My recent post on generative models has some related discussion; see especially remark 1 on the satisficer, quantilizer, and optimizer approaches to making agents with generative models.

Two interesting differences between the approaches discussed here and in my linked post:

  • In my post, I assumed that the generative model was trained on a data set which included rewards (for example, humans playing Breakout, where the reward is provided by the environment; or a setting in which rewards can be provided by a reward model trained with human feedback). In contrast, you seem to be primarily considering settings, like language models trained on the internet, in which rewards are not provided (or at least, only provided implicitly in the sense that "here's some Nobel prize winning research: [description of research]" implicitly tells the model that the given research is the type of research that good researchers produce, and thus kinda acts as a reward label). My assumption trivializes the problem of making a quantilizer (since we can just condition on reward in the top 5% of previously observed rewards). But your assumption might be more realistic, in that the generative models we try to get superhuman performance out of won't be trained on data that includes rewards, unless we intentionally produce such data sets.
  • My post focuses on a particular technique for improving capabilities from baseline called online generative modeling; in this scheme, after pretraining, the generative model starts an online training phase in which episodes that it outputs are fed back into the generative model as new inputs. Over time, this will cause the distribution of previously-observed rewards to shift upwards, and with it the target quantile. Note that if the ideas you lay out here for turning a generative model into a quantilizer work, then you can stack online generative modeling on top. Why would you do this? It seems like you're worried that your techniques can safely produce the research of a pretty good biologist but not of the world's best biologist on their best day. One way around this is to just ask your generative model to produce the research of a pretty good biologist, but use the online generative modeling trick to let its expectation of what pretty good biology research looks like drift up over time. Would this be safer? I don't know, but it's at least another option.

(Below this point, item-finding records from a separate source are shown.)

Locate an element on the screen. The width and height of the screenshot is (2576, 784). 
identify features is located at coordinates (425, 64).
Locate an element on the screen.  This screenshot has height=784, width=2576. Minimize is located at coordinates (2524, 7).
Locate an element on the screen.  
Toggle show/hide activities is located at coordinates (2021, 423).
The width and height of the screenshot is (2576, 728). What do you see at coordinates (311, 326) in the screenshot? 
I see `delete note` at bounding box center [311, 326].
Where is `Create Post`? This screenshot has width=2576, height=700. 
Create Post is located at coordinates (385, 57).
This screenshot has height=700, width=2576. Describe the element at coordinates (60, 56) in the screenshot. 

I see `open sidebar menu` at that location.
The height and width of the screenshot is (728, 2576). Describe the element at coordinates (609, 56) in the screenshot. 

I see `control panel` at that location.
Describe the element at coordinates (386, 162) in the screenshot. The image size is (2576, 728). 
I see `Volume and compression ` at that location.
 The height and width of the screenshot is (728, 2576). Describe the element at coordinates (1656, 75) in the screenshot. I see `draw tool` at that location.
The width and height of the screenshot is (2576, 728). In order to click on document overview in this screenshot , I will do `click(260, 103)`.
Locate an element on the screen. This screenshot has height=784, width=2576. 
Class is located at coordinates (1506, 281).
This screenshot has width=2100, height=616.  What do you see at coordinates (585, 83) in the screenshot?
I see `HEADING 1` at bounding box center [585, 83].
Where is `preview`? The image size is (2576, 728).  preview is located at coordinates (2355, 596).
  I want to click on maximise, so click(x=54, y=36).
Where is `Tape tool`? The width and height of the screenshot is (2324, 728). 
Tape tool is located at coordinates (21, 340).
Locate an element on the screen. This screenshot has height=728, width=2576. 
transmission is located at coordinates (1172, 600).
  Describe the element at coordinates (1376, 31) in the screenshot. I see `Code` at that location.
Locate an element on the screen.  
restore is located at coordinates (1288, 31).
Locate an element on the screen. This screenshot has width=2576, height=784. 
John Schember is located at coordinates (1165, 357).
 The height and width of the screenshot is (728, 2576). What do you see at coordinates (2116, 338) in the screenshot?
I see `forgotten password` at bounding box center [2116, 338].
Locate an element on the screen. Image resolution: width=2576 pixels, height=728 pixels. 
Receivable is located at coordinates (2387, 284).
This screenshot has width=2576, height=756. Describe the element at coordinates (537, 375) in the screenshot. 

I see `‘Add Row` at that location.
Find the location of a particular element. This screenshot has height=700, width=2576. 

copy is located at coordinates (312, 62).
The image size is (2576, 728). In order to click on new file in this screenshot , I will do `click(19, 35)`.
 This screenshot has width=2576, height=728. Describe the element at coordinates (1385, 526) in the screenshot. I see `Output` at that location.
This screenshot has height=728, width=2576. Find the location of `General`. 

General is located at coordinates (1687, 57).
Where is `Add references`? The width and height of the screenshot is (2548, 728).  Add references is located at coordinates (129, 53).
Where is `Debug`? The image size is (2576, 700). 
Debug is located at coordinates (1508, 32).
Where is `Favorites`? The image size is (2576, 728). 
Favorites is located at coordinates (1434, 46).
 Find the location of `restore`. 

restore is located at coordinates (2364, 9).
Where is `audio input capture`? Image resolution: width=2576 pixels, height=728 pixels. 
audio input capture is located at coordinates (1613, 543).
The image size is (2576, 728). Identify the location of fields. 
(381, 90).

This is helpful, thanks for summarizing the differences! I definitely agree on the first one. 

On the second one, my concern is basically that all the safety guarantees that quantilizers provide have an inherent power/safety tradeoff (modulo whatever I'm missing from the "Targeted Impact" section).

That said, it's possible that your nested approach may avoid the 'simulate a deceptive AGI' failure mode. At least, if it's a continuous trajectory of improvement from median human performance up to very superhuman performance you might hope that that trajectory doesn't involve suddenly switching from human-like to AGI-like models. I don't personally find this very comforting (it seems totally plausible to me that there's a continuous path from "median human" to "very dangerous misaligned model" in model-space), but it does at least seem better than directly asking for a superhuman model.